By  on July 24, 2014

LONDON Profits at Unilever, the owner of brands such as Dove, Vaseline and Lifebuoy, saw first-half profit climb 12 percent to 3 billion euros, or $4.11 billion, despite a dip in turnover.

Turnover in the six months to June 30 fell 5.5 percent to 24.1 billion, or $33.02 billion, due to a slowdown in emerging markets, static mature markets — and the adverse effects of currency.

Dollar figures have been converted at average exchange rates for the six-month period.

At constant exchange rates, turnover rose 3.3 percent, and profits 24 percent, the latter boosted by disposals and one-off items.

“The first half again shows consistent top and bottom line progress despite significant headwinds," said Paul Polman, the company's chief executive officer.

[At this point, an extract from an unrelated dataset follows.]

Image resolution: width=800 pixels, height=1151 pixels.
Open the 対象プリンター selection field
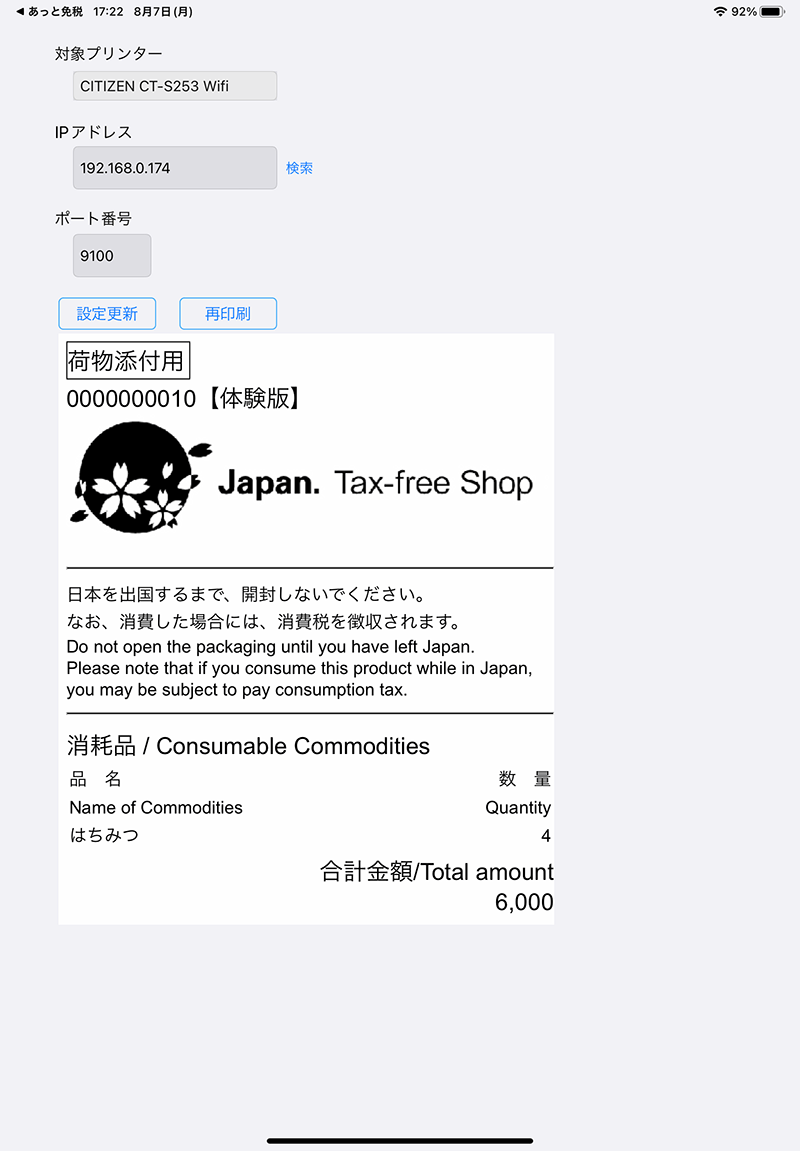point(175,86)
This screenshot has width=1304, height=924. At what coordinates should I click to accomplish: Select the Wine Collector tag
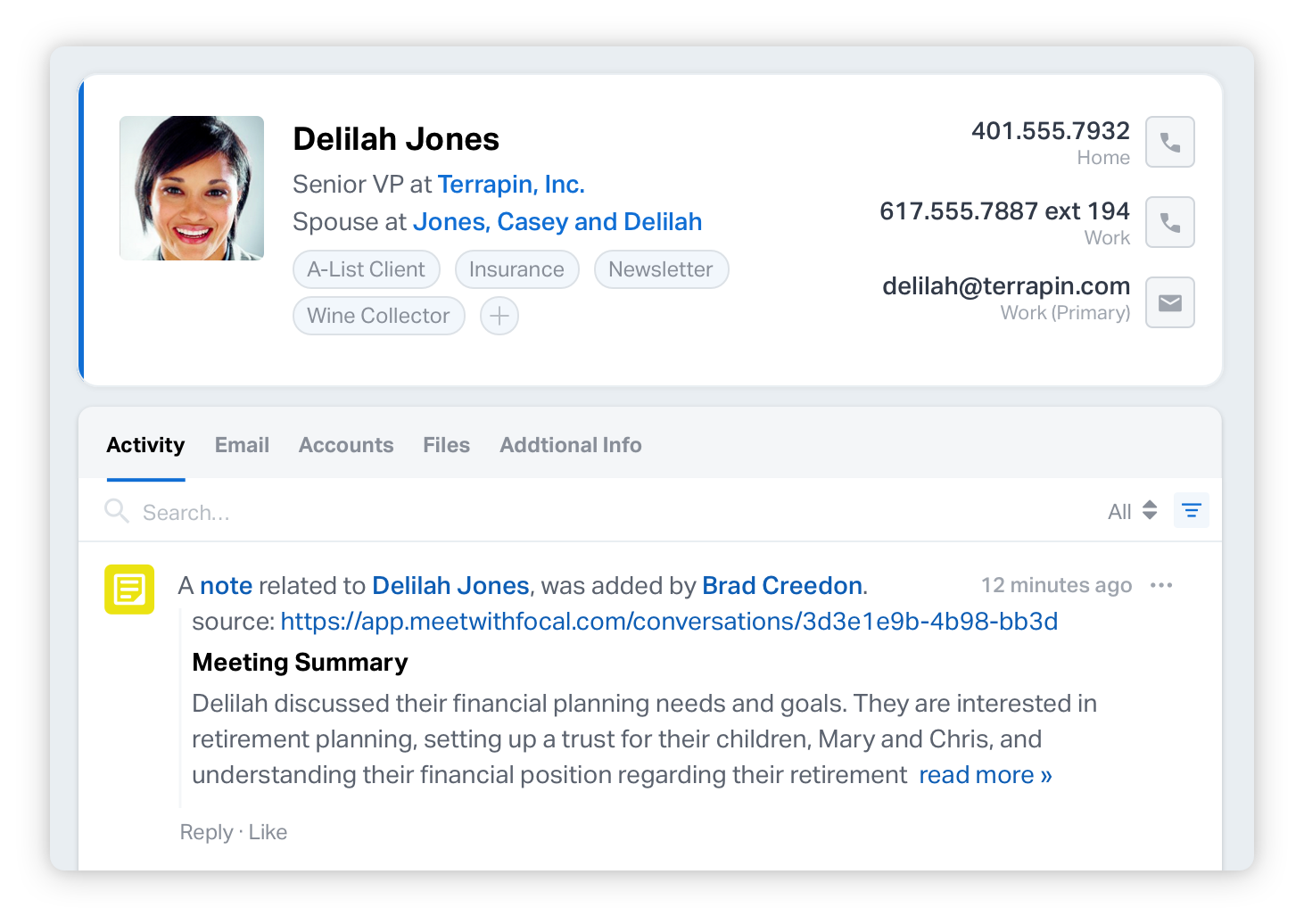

"Our markets have been challenging, and we have experienced a further slow-down in the emerging countries whilst developed markets are not yet picking up," he said, adding there was "little sign of any recovery" in North America or Europe. "We continued to grow ahead of our markets driven by strong innovations such as Ben & Jerry’s Cores, compressed deodorants in Europe, Regenerate Enamel Science in oral and Skip Dual Action capsules. At the same time, we continue to invest for the long term with our program to take our brands into new countries with the launches of Lifebuoy in China, Omo in Arabia and Clear in Japan."